LNG Limited claims that the amended ECA and LLC Agreements replace the existing Stonepeak agreements that were signed in their entirety in October 2013.
Greg Vesey, the Managing Director and Chief Executive Officer of LNG Limited, said: “Stonepeak is a long-term and valued partner in our project, and we are pleased to continue this relationship. This announcement signals a strong message to the LNG industry about our shared confidence in the virtues and advantages of the Magnolia LNG project as we continue our focus on finalising offtake agreements and moving toward a final investment decision (FID).”
Trent Vichie, Stonepeak Co-Founder and Senior Managing Director, added: “We are thrilled to announce our continued support for Magnolia, which we believe to be among the best positioned projects for the next wave of US LNG exports, and to support LNG Limited management in the final steps to a successful Financial Close. Stonepeak is bullish on the long-term outlook for US sourced LNG, which we believe can provide cheaper and cleaner fuels globally to underserved or stranded consumers, and we hope that Stonepeak’s commitment to Magnolia can help bring additional low-cost LNG to market.”
LNG Limited claims that the ECA governs the relationship, cooperation, rights and obligations between Stonepeak and LNG Limited through financial close of Magnolia. The LLC Agreement sets out the respective rights and obligations of both LNG Limited and Stonepeak relating to Magnolia from financial close, including the governance, construction, operation, profit allocation, distribution of post-debt service cash flows, and other related matters.
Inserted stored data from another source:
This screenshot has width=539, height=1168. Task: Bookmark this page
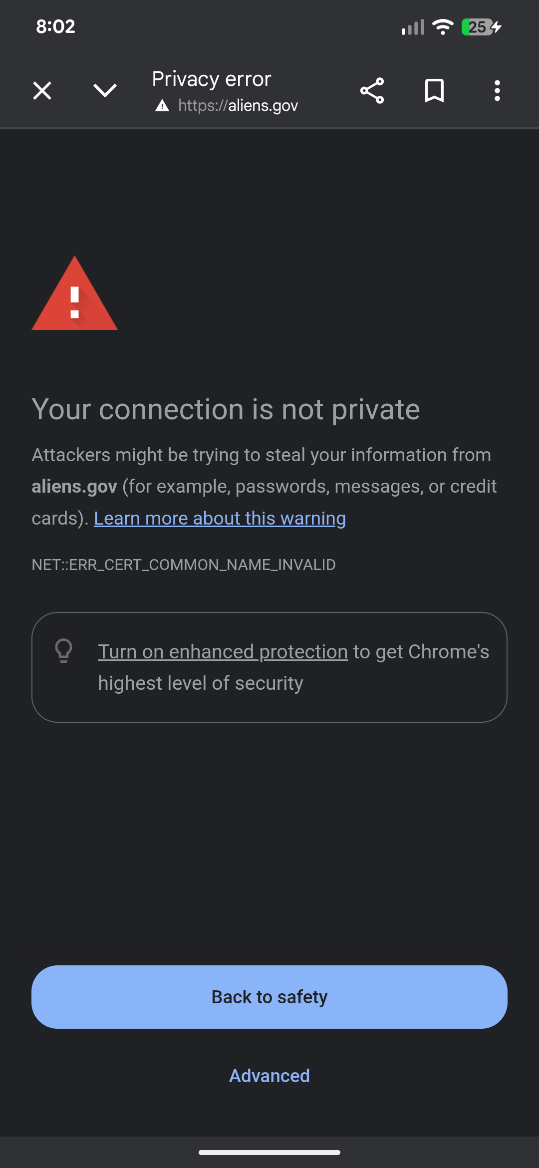coord(434,91)
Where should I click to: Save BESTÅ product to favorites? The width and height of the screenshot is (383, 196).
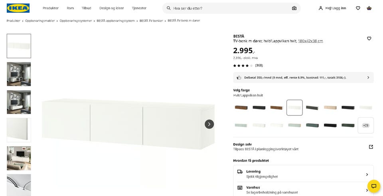[x=369, y=38]
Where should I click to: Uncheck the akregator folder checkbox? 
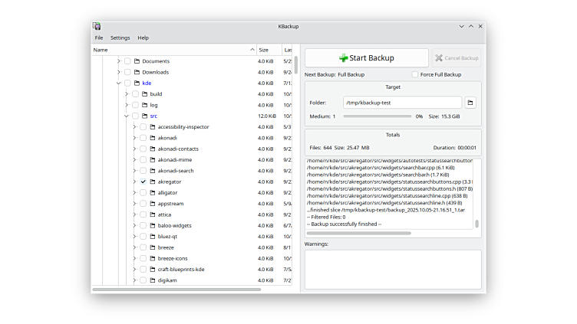143,182
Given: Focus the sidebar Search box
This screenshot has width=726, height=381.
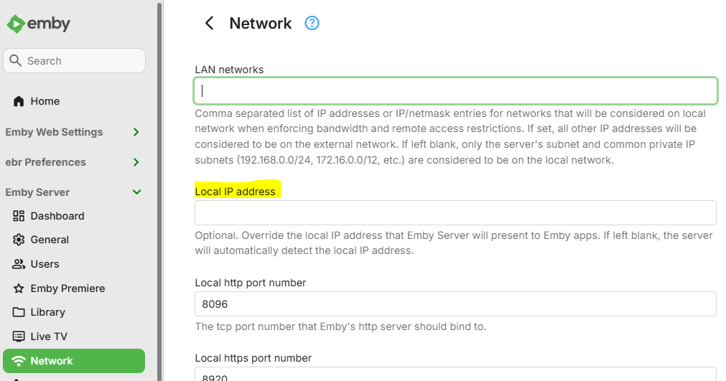Looking at the screenshot, I should tap(79, 61).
In the statement, LNG Limited added that the amended and restated agreement represents the definitive documentation under which investment funds managed by Stonepeak will acquire Mandatorily Redeemable Preferred Interests (Preferred Interest) in the Magnolia LNG project. The proceeds will be used to fund the full expected US dollar equivalent equity requirement to build the Magnolia LNG project and put it into service. Stonepeak’s investment is scheduled to close once a positive FID has been taken on Magnolia by LNG Limited, subject to particular conditions precedent, with definitive debt financing agreements thereafter in front of financial close.
LNG Limited’s share of annual cash distributions from Magnolia will be after payment of debt service and the Preferred Interest fixed-return obligation held by Stonepeak. LNG Limited’s equity share of Magnolia’s distributable cash flow is primarily dependent on the project’s final total capital cost (including EPC, Owner’s, and debt financing costs), in addition to the average pricing of the offtake agreements executed for Magnolia’s 8 million tpy of capacity.
The Stonepeak transaction is a Magnolia LNG project level finance transaction that does not affect Bear Head LNG or LNG Limited shareholders’ interest in LNG Limited.